#### [DESCRIPTION OF THE TASK]
Reproduce the data from the line with "Open the marketing classes dropdown" up to and including the line with "This screenshot has width=1568, height=590.", swapping "dropdown" for "menu" and leaving everything else unchanged.

#### [EXERCISE DATA]
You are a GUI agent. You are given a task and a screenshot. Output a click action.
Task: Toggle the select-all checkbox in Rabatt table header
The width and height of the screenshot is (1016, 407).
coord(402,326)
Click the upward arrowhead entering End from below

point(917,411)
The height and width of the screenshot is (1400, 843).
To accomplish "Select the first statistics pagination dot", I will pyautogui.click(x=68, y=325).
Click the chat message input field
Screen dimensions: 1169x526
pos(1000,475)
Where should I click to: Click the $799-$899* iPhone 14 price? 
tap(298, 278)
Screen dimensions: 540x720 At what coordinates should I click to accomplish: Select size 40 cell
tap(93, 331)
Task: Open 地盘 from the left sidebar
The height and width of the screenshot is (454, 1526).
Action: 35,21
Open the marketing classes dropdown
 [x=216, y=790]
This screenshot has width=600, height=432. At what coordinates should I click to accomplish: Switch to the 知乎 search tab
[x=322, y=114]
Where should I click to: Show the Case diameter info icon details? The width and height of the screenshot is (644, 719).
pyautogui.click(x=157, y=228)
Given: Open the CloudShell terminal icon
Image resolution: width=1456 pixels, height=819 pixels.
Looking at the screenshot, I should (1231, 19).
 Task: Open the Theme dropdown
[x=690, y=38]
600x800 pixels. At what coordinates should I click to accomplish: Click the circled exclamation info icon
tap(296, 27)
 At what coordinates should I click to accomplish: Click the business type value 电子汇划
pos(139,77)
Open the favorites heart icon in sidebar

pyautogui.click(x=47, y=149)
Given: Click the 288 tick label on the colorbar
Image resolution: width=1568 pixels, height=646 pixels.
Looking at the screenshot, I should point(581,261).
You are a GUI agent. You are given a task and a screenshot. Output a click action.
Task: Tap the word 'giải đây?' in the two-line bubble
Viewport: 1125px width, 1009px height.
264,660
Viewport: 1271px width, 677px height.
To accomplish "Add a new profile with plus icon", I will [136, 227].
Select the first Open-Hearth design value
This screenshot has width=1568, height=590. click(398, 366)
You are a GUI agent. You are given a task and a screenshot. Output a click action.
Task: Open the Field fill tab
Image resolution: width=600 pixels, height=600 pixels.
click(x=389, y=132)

#### [TASK OUTPUT]
Open the marketing classes menu
 [x=216, y=790]
This screenshot has width=600, height=432. At what coordinates should I click to accomplish: Switch to the 知乎 search tab
[x=322, y=114]
Where should I click to: Show the Case diameter info icon details? The width and height of the screenshot is (644, 719).
pyautogui.click(x=157, y=228)
Given: Open the CloudShell terminal icon
Image resolution: width=1456 pixels, height=819 pixels.
Looking at the screenshot, I should (1231, 19).
 Task: Open the Theme menu
[x=690, y=38]
600x800 pixels. At what coordinates should I click to accomplish: Click the circled exclamation info icon
tap(296, 27)
 At what coordinates should I click to accomplish: Click the business type value 电子汇划
pos(139,77)
Open the favorites heart icon in sidebar

pyautogui.click(x=47, y=149)
Given: Click the 288 tick label on the colorbar
Image resolution: width=1568 pixels, height=646 pixels.
Looking at the screenshot, I should point(581,261).
You are a GUI agent. You are given a task and a screenshot. Output a click action.
Task: Tap the word 'giải đây?' in the two-line bubble
Viewport: 1125px width, 1009px height.
264,660
Viewport: 1271px width, 677px height.
To accomplish "Add a new profile with plus icon", I will [136, 227].
Select the first Open-Hearth design value
This screenshot has width=1568, height=590. click(398, 366)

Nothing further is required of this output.